Cómo mejorar nuestra paleta de colores (Parte 1)

Mayo 30, 2016, 3:56 PM

Por lo general, cuando los pintores pensamos en construir o comprar una paleta de colores, pensamos en la gama tonal que debería integrar esa paleta. Sin embargo, pese a que el color es en efecto lo más importante en cuanto a la construcción de una paleta, no es el único factor a considerar. Las ligeras variantes tonales de algunos pigmentos, así como su grosor o delgadez, son también elementos muy importantes para construir una paleta que realmente se adapte a nuestras necesidades y produzca los mejores resultados posibles.
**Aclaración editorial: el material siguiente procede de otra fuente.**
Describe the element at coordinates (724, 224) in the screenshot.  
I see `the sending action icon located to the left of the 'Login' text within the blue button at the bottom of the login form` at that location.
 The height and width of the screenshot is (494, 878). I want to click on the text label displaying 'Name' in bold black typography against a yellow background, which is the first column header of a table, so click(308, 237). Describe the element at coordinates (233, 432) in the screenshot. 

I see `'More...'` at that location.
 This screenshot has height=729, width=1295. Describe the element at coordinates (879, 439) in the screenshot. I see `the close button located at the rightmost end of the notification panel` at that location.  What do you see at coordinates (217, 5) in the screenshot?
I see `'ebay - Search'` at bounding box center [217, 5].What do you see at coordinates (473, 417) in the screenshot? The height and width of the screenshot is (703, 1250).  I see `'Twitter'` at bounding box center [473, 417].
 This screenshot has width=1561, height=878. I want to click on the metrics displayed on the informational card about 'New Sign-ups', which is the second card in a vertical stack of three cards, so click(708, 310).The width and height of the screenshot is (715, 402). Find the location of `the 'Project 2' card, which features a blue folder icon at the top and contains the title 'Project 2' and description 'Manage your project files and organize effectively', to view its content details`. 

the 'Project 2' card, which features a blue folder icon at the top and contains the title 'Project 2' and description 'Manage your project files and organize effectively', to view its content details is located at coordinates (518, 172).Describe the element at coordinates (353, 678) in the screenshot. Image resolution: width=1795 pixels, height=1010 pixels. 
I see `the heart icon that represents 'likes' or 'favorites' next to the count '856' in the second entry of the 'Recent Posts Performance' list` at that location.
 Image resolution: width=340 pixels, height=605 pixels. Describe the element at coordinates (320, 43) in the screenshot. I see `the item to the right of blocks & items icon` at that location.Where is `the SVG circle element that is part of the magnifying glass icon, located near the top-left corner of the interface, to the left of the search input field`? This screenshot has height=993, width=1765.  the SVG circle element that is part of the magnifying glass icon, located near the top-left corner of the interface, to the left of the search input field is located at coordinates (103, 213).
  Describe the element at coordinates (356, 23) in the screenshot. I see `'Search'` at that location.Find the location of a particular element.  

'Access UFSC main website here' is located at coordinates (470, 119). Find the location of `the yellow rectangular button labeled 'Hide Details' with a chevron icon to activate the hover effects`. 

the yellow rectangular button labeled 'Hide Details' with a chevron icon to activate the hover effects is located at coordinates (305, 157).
En beneficio de esta explicación dividiré los tipos de paletas en dos grandes géneros:

  • Paletas básicas: para ser usadas en una amplia cantidad de cuadros distintos.
  • Paletas específicas: pensadas para cuadros específicos o tareas específicas, como podrían ser pinturas de paisaje, retratos, marinas, atmósferas nocturnas, diferentes formas de abstracción, etc.

 

Paletas básicas

Quizá la paleta básica más conocida es la paleta limitada, también conocida como paleta básica. Una paleta limitada es aquella que utiliza la menor cantidad de colores posibles para producir, a partir de combinarlos, una gran cantidad de valores, tonos, sombras y tintes. Por lo general, este tipo de paletas cuenta como mínimo con los tres colores primarios, un pigmento blanco y uno negro y/o café.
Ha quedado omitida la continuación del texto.